Income inequality: a case of tunnel vision?  

Globally there has been a significant decline in between-country inequality in the last 40 years1, even though some of that progress has been undone recently by COVID and rising food and energy prices.2 At the same time, inequality within many countries has been consistently on the rise for decades now and is approaching very high levels in many developed countries3. It is a growing concern as inequality matters for several reasons.  

High levels of inequality have societal consequences – people feel let down by their governments, which in turn leads to increased instability. Increasing concentration of incomes also reduces aggregate demand and undermines economic growth. There is a lack of persuasive evidence that high levels of inequality boost the economy or improve wellbeing4,5. It is therefore clear that tackling inequality is important and necessary, not only for social reasons but also because a healthy economy underpins the performance of all investments. 

When it comes to climate change, we tend to focus on carbon emissions, forgetting other important, interconnected issues such as air pollution, biodiversity loss and water scarcity. Might we be making the same mistake with inequality, limiting our focus to the distribution of income and forgetting other important issues such as unequal access to education, employment and health care? After all, fairness is much more than just equal financial outcomes. 

Income inequality is a widely used approach to measuring inequality as it is simple and trackable. Other inequality issues are also, however, very important and should not be overlooked.  

A recently published working paper Intergenerational Income Mobility in England and the Importance of Education found that the level of mobility varies significantly across the country and points to educational achievement as one of the reasons for it. “More than 45% of the variation in absolute mobility across areas can be explained by differences in educational attainment of children from low-income backgrounds across areas for women, while the equivalent for men is 25%.” The report highlights that “this indicates education policy has an important role to play to equalise opportunities of children from low-income families across the country, though will not be sufficient to fully do so on its own.” 6 Hence the need to look at this in the context of wealth inequality. This is where the biggest divide in society is, and this divide has been rapidly increasing in recent years. According to the World Inequality Report 20227, the global top 10% owns 76% of total household wealth while the global bottom 50% owns 2% of wealth. The graph below shows how the rich have accumulated wealth over the last 26 years.  

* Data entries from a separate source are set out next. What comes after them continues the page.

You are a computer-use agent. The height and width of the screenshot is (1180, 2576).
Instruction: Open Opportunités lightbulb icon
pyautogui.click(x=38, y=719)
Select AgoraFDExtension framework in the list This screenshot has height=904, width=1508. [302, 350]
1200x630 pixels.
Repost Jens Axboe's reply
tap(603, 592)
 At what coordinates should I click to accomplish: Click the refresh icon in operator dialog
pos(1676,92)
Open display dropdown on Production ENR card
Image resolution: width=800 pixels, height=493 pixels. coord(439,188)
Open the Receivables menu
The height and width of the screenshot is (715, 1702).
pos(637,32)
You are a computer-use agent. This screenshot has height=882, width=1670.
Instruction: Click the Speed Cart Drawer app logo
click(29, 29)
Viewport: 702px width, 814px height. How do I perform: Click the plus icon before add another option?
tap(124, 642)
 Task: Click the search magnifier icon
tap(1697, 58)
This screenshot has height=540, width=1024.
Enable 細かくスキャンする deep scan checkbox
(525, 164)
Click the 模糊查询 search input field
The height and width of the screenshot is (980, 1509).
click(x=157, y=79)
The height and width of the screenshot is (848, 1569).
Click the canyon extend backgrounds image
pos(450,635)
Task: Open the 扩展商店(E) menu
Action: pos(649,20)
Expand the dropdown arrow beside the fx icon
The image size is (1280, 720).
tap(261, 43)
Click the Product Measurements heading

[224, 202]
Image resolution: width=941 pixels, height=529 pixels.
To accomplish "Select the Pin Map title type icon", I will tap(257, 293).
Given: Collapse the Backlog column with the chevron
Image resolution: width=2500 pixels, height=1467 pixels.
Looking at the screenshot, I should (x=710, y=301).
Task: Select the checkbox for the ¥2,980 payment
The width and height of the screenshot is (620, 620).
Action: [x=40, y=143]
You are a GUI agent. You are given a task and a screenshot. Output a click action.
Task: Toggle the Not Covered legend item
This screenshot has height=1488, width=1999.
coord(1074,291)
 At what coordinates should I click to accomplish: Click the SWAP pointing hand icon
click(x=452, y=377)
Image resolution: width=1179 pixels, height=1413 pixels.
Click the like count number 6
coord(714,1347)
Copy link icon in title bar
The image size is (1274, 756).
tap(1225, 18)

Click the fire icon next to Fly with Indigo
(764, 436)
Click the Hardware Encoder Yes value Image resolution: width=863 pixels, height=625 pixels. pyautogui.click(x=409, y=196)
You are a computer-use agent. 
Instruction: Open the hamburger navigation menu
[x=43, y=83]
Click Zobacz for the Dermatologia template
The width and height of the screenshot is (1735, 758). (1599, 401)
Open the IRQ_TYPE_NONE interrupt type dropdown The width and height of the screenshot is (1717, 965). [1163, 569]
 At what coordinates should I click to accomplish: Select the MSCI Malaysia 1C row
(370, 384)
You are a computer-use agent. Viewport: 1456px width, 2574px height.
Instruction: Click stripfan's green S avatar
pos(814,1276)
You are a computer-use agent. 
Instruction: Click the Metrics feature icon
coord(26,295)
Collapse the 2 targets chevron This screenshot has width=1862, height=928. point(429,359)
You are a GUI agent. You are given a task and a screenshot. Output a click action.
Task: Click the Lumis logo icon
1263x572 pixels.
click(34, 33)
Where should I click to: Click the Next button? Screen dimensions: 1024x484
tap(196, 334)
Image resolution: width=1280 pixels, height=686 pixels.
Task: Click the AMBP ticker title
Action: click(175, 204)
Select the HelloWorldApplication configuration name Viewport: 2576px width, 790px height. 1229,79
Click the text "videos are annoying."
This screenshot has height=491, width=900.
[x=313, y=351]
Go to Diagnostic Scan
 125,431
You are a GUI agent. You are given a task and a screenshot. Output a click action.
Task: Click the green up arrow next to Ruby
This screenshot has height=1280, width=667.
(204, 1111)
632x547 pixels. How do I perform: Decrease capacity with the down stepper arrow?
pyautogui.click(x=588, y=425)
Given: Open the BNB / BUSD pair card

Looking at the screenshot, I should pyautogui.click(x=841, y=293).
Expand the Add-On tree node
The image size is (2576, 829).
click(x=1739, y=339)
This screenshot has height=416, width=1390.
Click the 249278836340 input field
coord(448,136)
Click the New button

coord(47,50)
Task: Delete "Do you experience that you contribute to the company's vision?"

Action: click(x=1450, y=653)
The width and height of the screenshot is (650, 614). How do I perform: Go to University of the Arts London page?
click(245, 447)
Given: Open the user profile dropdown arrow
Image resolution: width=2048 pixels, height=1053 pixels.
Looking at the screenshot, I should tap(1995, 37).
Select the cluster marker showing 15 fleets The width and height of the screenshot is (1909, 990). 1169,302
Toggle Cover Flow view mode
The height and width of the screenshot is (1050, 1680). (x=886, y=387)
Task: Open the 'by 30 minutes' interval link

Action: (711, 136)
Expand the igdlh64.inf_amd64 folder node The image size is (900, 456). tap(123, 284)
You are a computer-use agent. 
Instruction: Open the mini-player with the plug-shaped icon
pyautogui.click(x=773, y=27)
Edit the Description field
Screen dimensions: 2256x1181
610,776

Average annual wealth growth rate, 1995 – 2021 

Source: World Inequality Report 2022,  

Wealth inequality potentially matters more than the distribution of income. In a society where asset ownership is highly unequal, social mobility becomes severely diminished8 which has a significant negative effect on aggregate economic growth and reduces the effectiveness of educational interventions.9 

These findings point to the multifaceted nature of the inequality issue, which requires a combination of countermeasures.   

While human flourishing should be the ultimate goal of economic activity – it could be argued – the current system appears to have misaligned priorities and falls short of this ideal when it comes to long-term planning and accounting for externalities. Logically therefore, societies cannot flourish with the current level of inequality, so a new system – which has overall public good and wellness as one of its overarching priorities – needs contemplating.  

Much of this thought is contained within the “wedding cake” of sustainable development goals (SDGs) produced by the Stockholm Resilience Centre10. It illustrates the order and significance of economy, society and ecology. Resilient economies are underpinned by a healthy and functioning society, which is underpinned by a healthy biosphere. In other words, elevating the solving of environmental issues can be seen as part of strengthening human capital11 and reducing inequality.   

In this blog I have tried to show that there are many aspects to inequality and therefore there are many required interventions.​ A lot of responsibility for dealing with rising levels of inequality lies with the public sector. However, the investment industry also has a part to play, albeit with a narrower field of influence. Here income inequality might be the more accessible lever. The UN PRI report Why and how investors can respond to income inequality12 specifically focuses on investors’ ability to influence the income inequality issue and provides a list of practical actions.  

The concept of inequality is also deeply embedded within the desire to see a just transition to a net-zero economy. A Thinking Ahead Institute working group, when surveyed, agreed that addressing a just transition will require a culture reset. This means each investment organisation needs to decide whether inequality and addressing it matters to them right now. These decisions will determine whether the necessary culture reset is possible. Inequality will only be reduced if enough people work against it. If we do not reduce it, inequality will continue to pose a risk to all of us through the myriad of negative effects it has on society.